Resuelto el problema del transporte, nos tranquilizamos y pudimos realizar sin prisas una pequeña visita por los interiores del Monasterio organizada tras el concierto. Accedimos a un enorme salón decorado en tonos verdes, con un mobiliario tan antiguo como las colgaduras del Gran Capitán (el cual, por cierto, estuvo tentado en su juventud de retirarse del mundo en este Monasterio). Nos llamó la atención un enorme gato contrahecho colocado sobre una de aquellas ricas mesas. También pudimos observar sobre otra mesa un ejemplar del libro sobre la Catedral de Córdoba editado por Cajasur, con una especial dedicatoria para la marquesa de don Miguel Castillejo.

Seguidamente pasamos a lo que se llamó el refectorio de los frailes, y nos sorprendieron las anchas y largas mesas, la decoración con cuadros y el mismo púlpito, desde el cual, mientras duraba la comida, el lector narraba el tema del día. En esta sala se formó un pequeño grupo alrededor de don Manuel Nieto, que estaba hablando sobre la «mesa de los huevos», comentando en plan jocoso que el colesterol no debía de ser una preocupación para los médicos ni para los frailes de entonces, pues cada uno de éstos podía comerse entre cuatro a seis huevos diarios. Por eso, a la entrada al refectorio era habitual contar con una mesa atravesada repleta de bandejas con huevos cocidos, fritos y rellenos, para que cada fraile cogiera los que necesitase. Menú acompañado, además, de un buen vino, pues cada fraile tenía derecho a una botella de vino blanco de pitarra o tinto «piñuelo» del año, equivalente al contenido aproximado de cuatro «medios" para todo el día. En Córdoba capital, decía Nieto, el vino era “un alimento» y para los frailes del Monasterio de San Jerónimo «un acompañamiento». También nos explicó que su dieta se acompañaba de carne, y que las matanzas se hacían en las fincas El Hornillo y Rosales por aquellos tiempos propiedad de los frailes. En cualquier caso, no debía olvidarse que estos frailes daban de comer a diario a muchos cordobeses que se acercaban al Monasterio en petición de ayuda.

Tras terminar la visita, ya de camino de vuelta a Córdoba en la furgoneta de Barea, éste sacó el tema del Marqués del Mérito, que había sido propietario del Monasterio de San Jerónimo. Comentaba que, como para muchos bodegueros de Jerez, Cuba había sido un gran escaparate para sus vinos y sus licores, y que las bodegas del Marqués también estuvieron allí en primera fila. Se especializaron en vinos «santos para curar», y les pusieron el nombre de todas las advocaciones del santoral de la isla, destacando «La Caridad de Nuestra Señora del Cobre», vino tónico muy famoso que se antojaba muy bueno para la salud.

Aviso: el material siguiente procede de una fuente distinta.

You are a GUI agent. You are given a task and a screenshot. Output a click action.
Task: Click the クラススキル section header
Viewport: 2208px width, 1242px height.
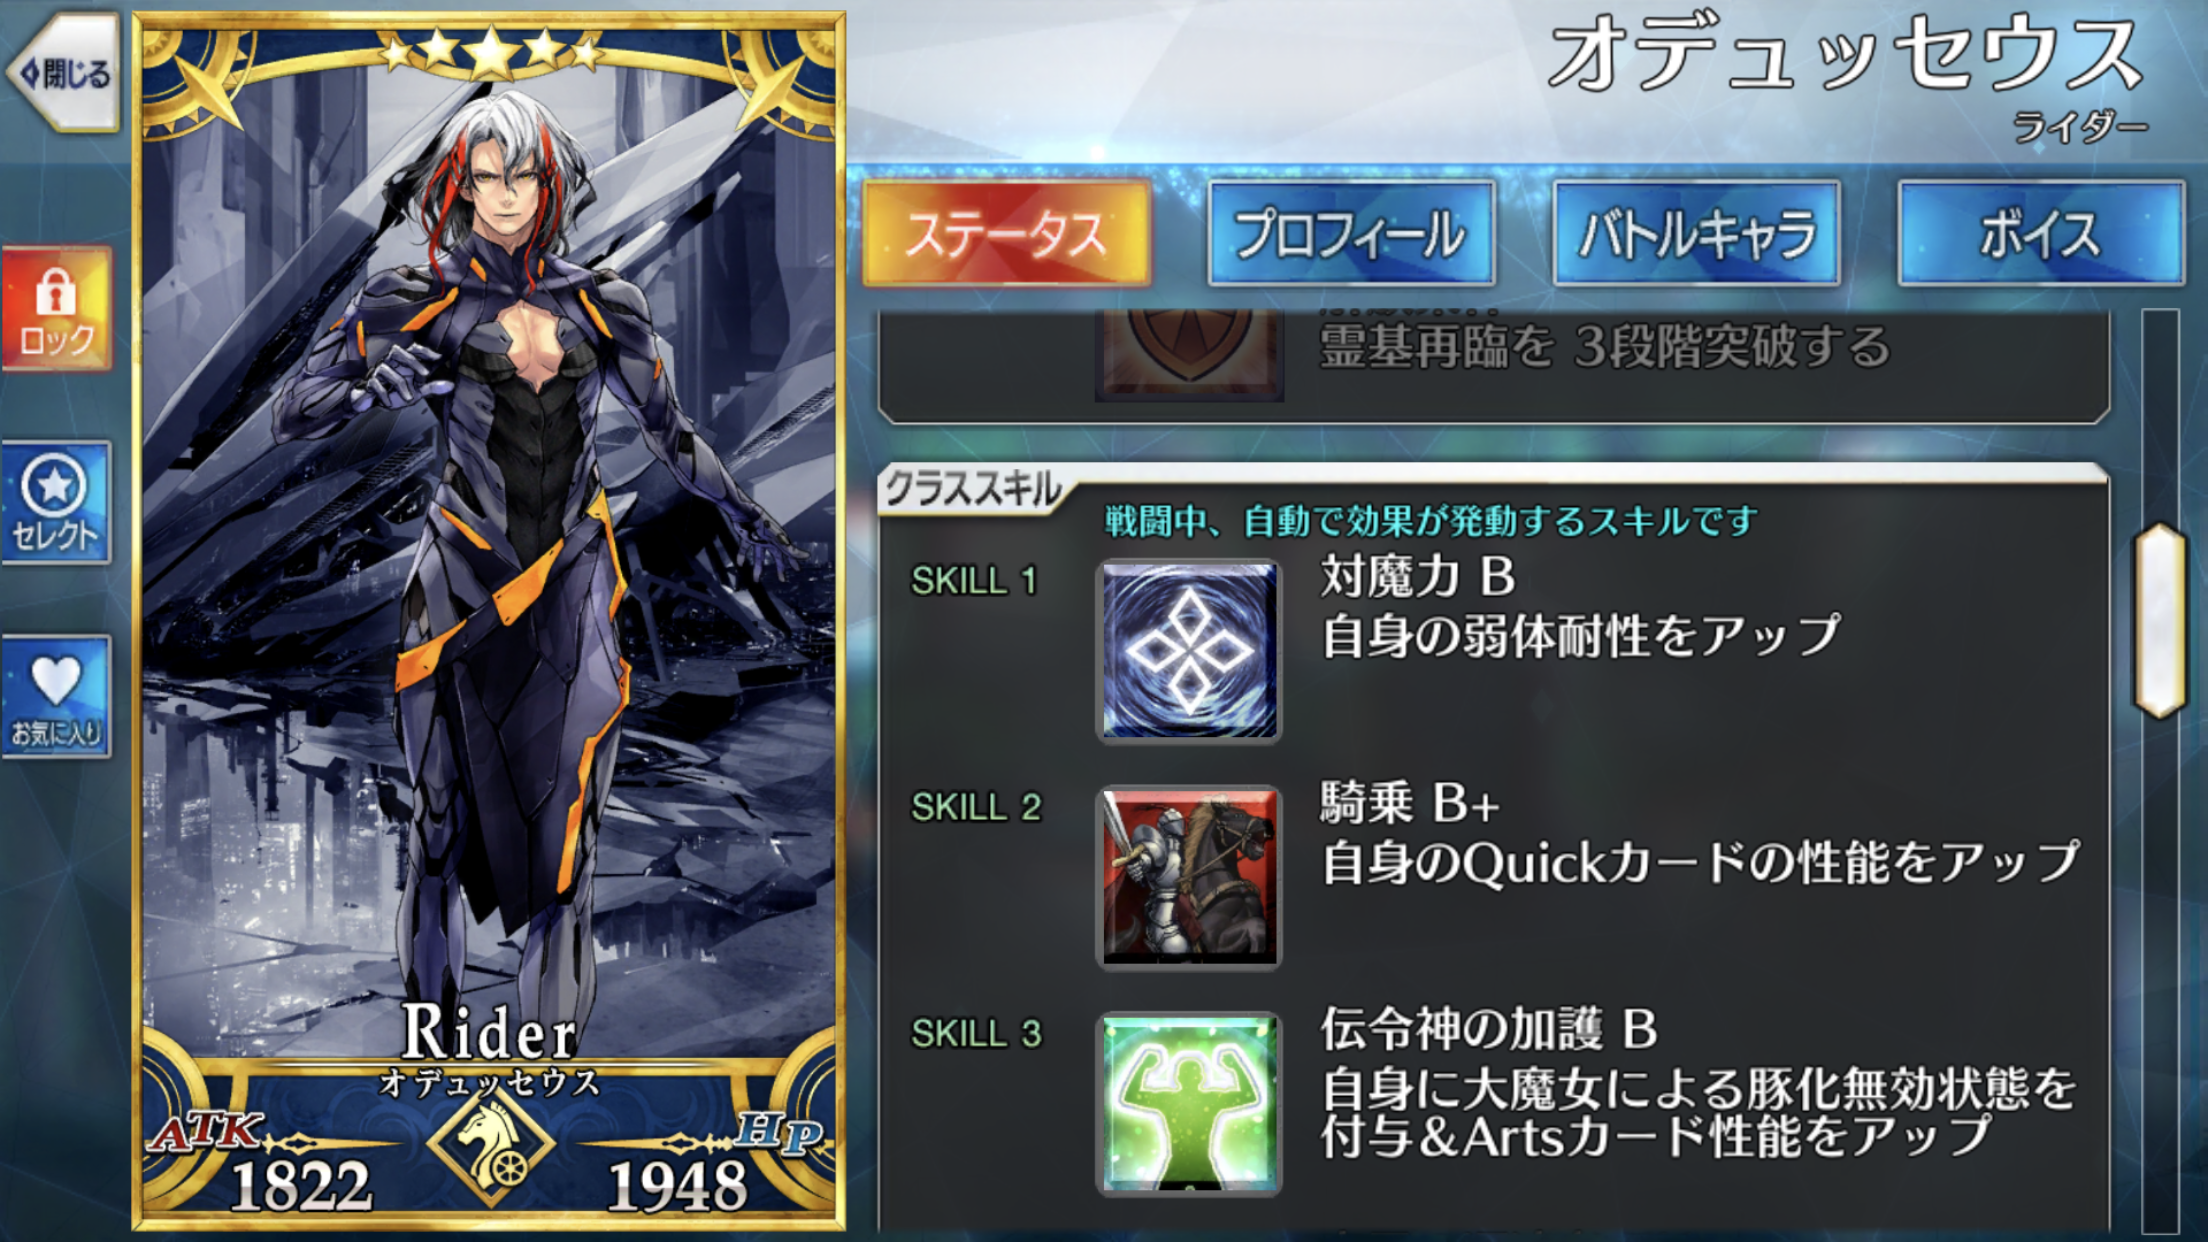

Continúo hablando Barea de que esta bonanza terminó con la revolución cubana (1960-61), lo que unido a una mala racha en sus otros negocios, terminó con el Marqués vendiéndole a su hija el Monasterio, ya que ella había heredado buena parte de la fortuna del «rey del estaño» por parte de su madre. Esta hija y heredera del marquesado, Victoria Elena López de Carrizosa y Patiño, «Ina», nació en Paris en 1932, donde pasó sus primeros años, y posteriormente vivió gran parte de su vida en el palacio de los Condes de Torres Cabrera.

Por fin llegamos a Córdoba y terminamos nuestra jornada tan peculiar, un día que planificamos como un simple paseo por el campo entre amigos y en el que terminamos visitando un Monasterio, asistiendo a un concierto de canto gregoriano y rodeándonos de la historia de la más alta aristocracia cordobesa.